Many arts workers have insecure work and unreliable pay, so how does the Federal Labor Government’s Tony Burke, sworn in a month ago as both Arts Minister and Minister for Employment and Workplace Relations, intend to improve their lot?
“We talk about the gig economy as though it is a brand-new technology,” Burke tells Limelight. “The truth is arts workers have been working in a gig economy for a century.”
“There are some areas where job security is really difficult to be able to fix for arts workers, particularly for independent artists, [but] there are other areas where we can find a better path to job security than what we’ve had.”
Meanwhile, Burke, who previously held the Arts portfolio for six months in 2013 under former Labor prime ministers Julia Gillard and then Kevin Rudd, remains “alive to the fact that the Australia Council remains underfunded”, having “still not recovered” from deep cuts made by his successor George Brandis, who was the Coalition’s Arts Minister from 2013 to 2015.

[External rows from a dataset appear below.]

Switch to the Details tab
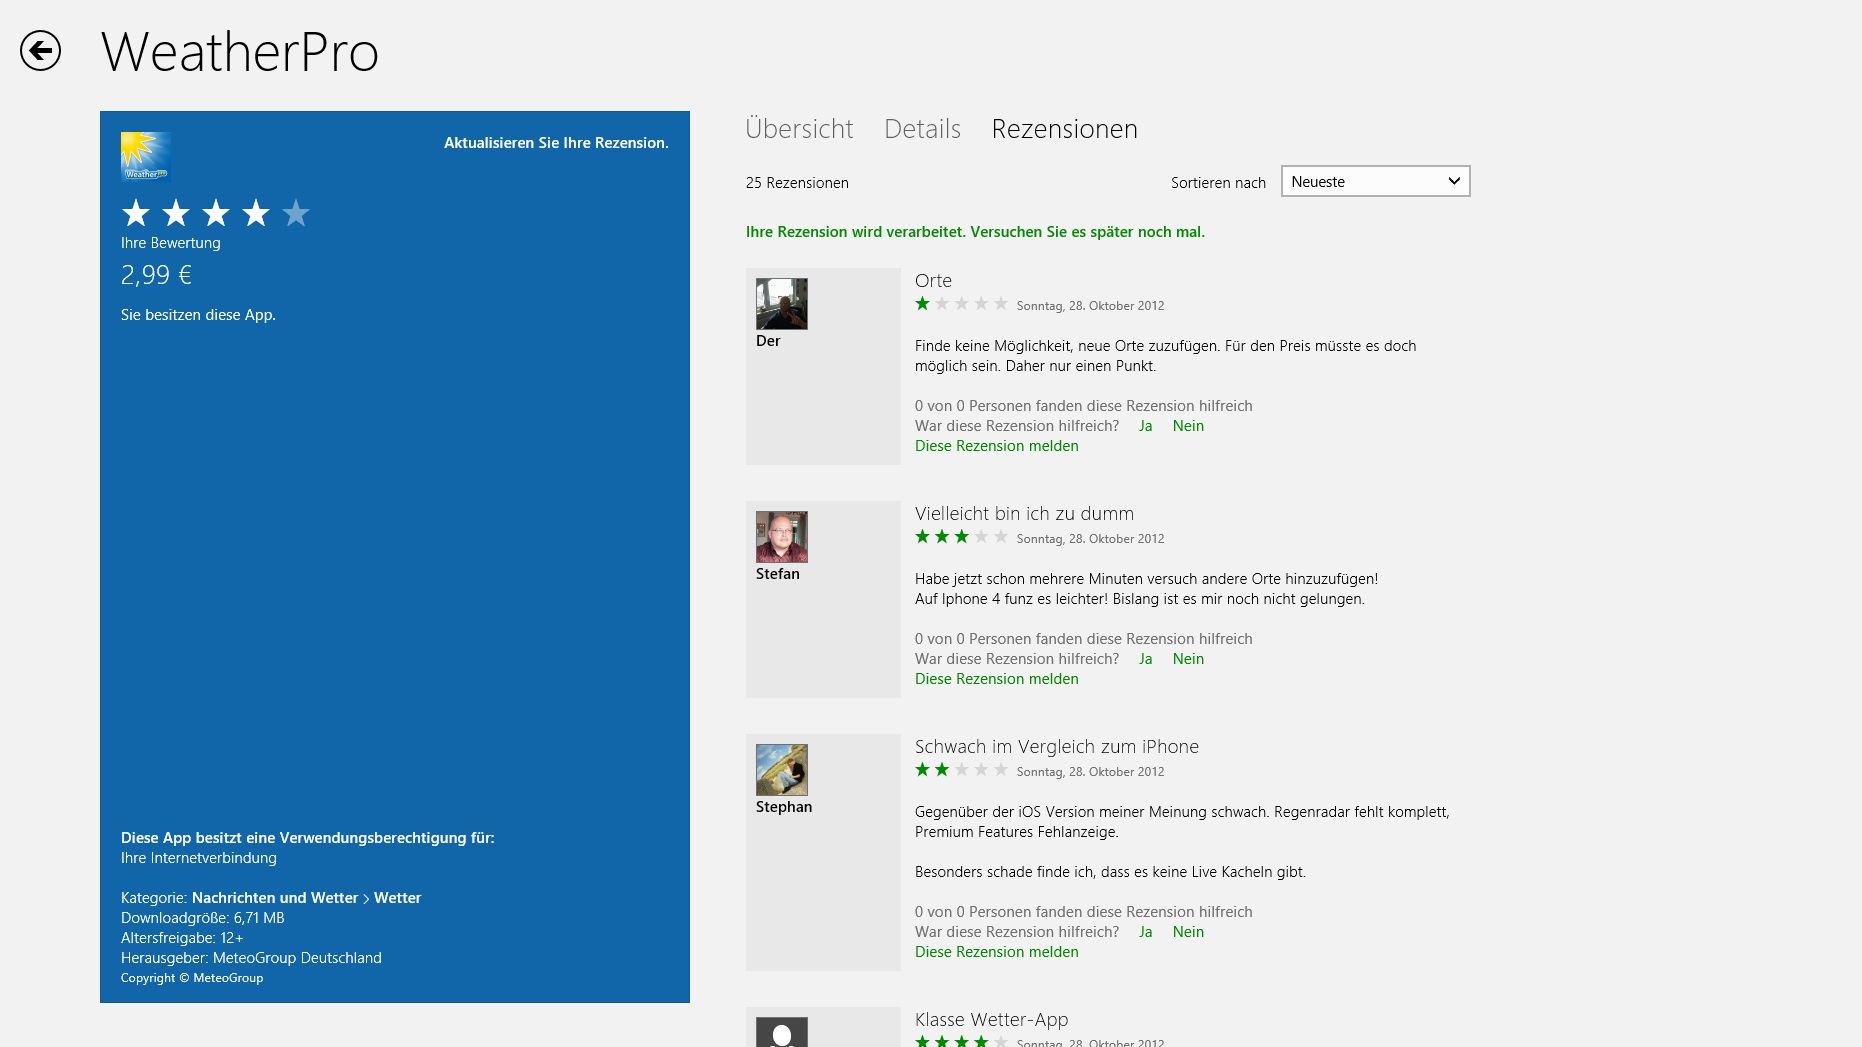 point(922,129)
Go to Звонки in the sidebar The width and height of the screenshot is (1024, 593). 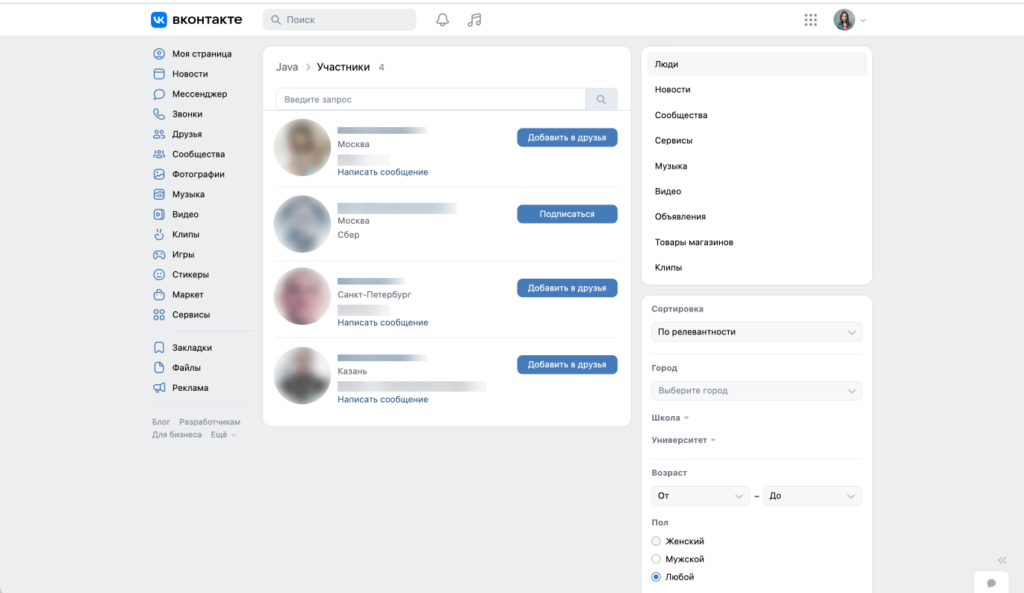click(x=187, y=114)
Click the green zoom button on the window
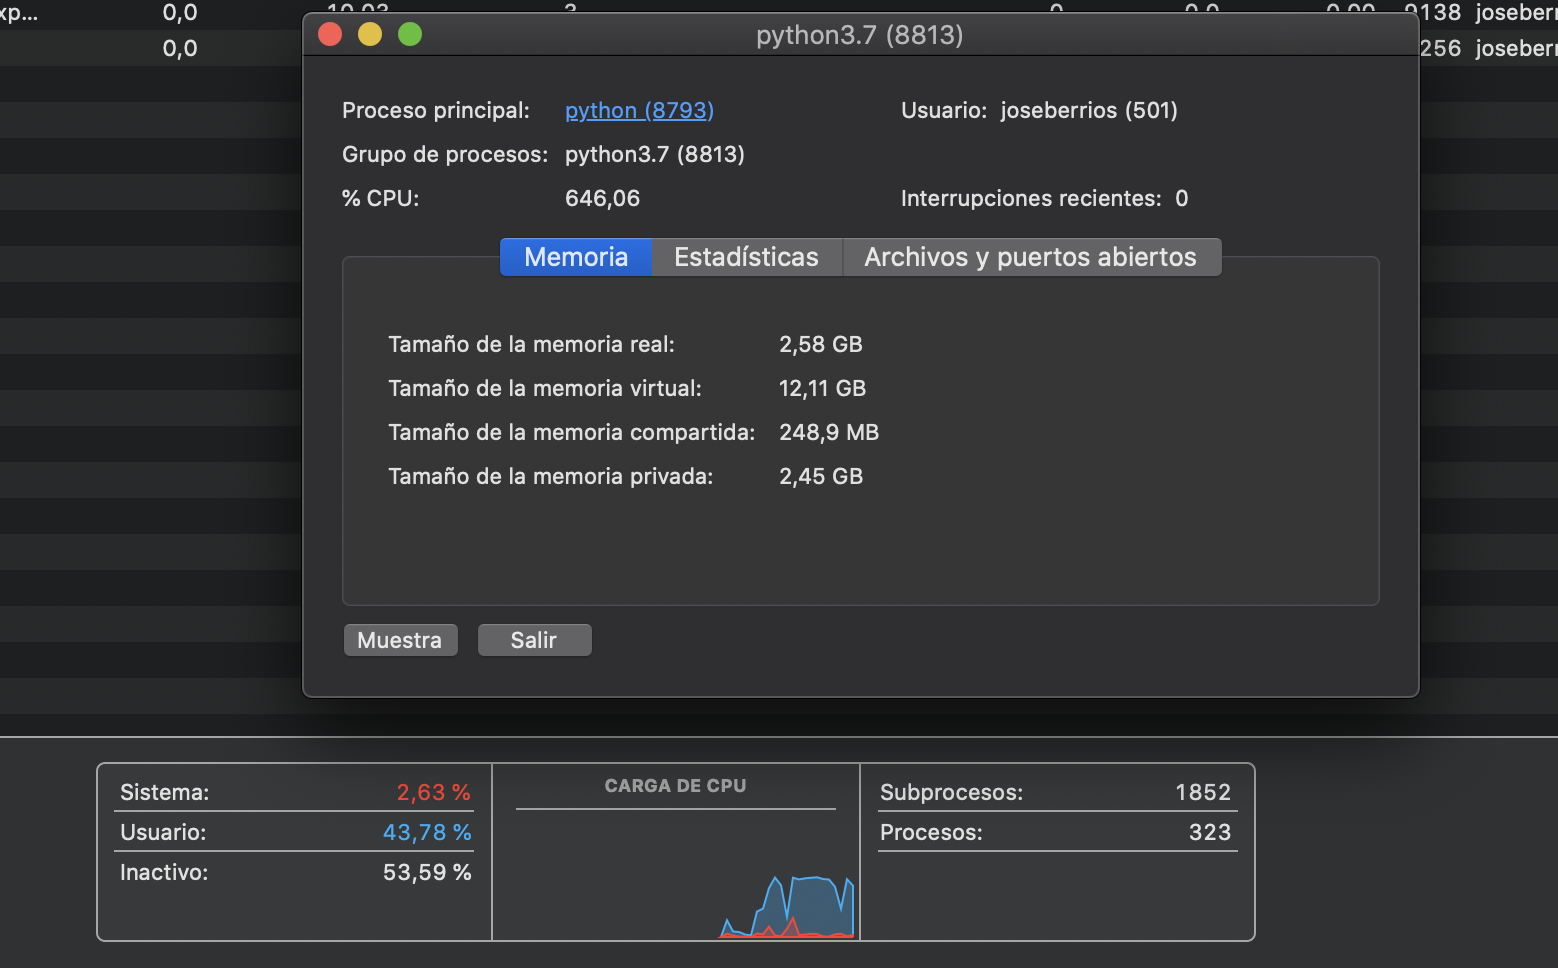1558x968 pixels. point(409,33)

On 1 July, the submissions website for the government’s bourgeoning cultural policy goes live – arts.gov.au/culturalpolicy...
I believe that any arts/cultural policy is better than none. But, as an arts worker, I have the opportunity to help build the best policy that we can. I encourage all arts lovers and those of us in the arts to contribute to this policy that can make all our lives better while putting the arts centre stage in the Australian vernacular.